DIRECTION: Copy out each of the following entries word for word.

RECORDS FOR THE EXERCISE:
------------------------------------------------------------
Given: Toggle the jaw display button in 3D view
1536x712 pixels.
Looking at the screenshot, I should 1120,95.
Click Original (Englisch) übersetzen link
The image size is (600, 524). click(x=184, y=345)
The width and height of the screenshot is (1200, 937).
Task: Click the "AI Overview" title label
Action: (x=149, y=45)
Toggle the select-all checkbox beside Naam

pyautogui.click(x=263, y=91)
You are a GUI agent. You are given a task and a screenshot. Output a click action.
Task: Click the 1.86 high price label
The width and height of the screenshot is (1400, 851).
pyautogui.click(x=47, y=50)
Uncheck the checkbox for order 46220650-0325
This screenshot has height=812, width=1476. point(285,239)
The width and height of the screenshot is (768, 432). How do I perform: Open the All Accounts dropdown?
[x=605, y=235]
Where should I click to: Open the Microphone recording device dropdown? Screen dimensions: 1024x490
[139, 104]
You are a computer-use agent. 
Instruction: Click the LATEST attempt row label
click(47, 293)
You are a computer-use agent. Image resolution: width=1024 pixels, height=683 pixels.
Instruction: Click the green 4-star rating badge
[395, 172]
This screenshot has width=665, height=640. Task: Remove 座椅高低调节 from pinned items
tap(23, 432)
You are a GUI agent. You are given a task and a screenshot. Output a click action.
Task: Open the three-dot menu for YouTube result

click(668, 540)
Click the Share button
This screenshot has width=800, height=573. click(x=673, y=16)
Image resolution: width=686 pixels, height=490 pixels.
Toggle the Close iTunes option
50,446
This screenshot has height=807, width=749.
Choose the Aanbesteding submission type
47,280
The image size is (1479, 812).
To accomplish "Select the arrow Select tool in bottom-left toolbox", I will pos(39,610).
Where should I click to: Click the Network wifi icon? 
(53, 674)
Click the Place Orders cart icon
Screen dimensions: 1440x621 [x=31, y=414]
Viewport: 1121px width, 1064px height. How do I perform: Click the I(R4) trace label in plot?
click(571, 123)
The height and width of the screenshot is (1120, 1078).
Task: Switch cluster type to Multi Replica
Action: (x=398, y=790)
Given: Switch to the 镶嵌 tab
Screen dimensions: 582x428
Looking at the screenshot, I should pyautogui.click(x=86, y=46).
------------------------------------------------------------
FULL ANSWER:
Given: Toggle the jaw display button in 3D view
1536x712 pixels.
Looking at the screenshot, I should 1120,95.
Click Original (Englisch) übersetzen link
The image size is (600, 524). click(x=184, y=345)
The width and height of the screenshot is (1200, 937).
Task: Click the "AI Overview" title label
Action: (x=149, y=45)
Toggle the select-all checkbox beside Naam

pyautogui.click(x=263, y=91)
You are a GUI agent. You are given a task and a screenshot. Output a click action.
Task: Click the 1.86 high price label
The width and height of the screenshot is (1400, 851).
pyautogui.click(x=47, y=50)
Uncheck the checkbox for order 46220650-0325
This screenshot has height=812, width=1476. point(285,239)
The width and height of the screenshot is (768, 432). How do I perform: Open the All Accounts dropdown?
[x=605, y=235]
Where should I click to: Open the Microphone recording device dropdown? Screen dimensions: 1024x490
[139, 104]
You are a computer-use agent. 
Instruction: Click the LATEST attempt row label
click(47, 293)
You are a computer-use agent. Image resolution: width=1024 pixels, height=683 pixels.
Instruction: Click the green 4-star rating badge
[395, 172]
This screenshot has width=665, height=640. Task: Remove 座椅高低调节 from pinned items
tap(23, 432)
You are a GUI agent. You are given a task and a screenshot. Output a click action.
Task: Open the three-dot menu for YouTube result

click(668, 540)
Click the Share button
This screenshot has width=800, height=573. click(x=673, y=16)
Image resolution: width=686 pixels, height=490 pixels.
Toggle the Close iTunes option
50,446
This screenshot has height=807, width=749.
Choose the Aanbesteding submission type
47,280
The image size is (1479, 812).
To accomplish "Select the arrow Select tool in bottom-left toolbox", I will pos(39,610).
Where should I click to: Click the Network wifi icon? 
(53, 674)
Click the Place Orders cart icon
Screen dimensions: 1440x621 [x=31, y=414]
Viewport: 1121px width, 1064px height. How do I perform: Click the I(R4) trace label in plot?
click(571, 123)
The height and width of the screenshot is (1120, 1078).
Task: Switch cluster type to Multi Replica
Action: (x=398, y=790)
Given: Switch to the 镶嵌 tab
Screen dimensions: 582x428
Looking at the screenshot, I should pyautogui.click(x=86, y=46).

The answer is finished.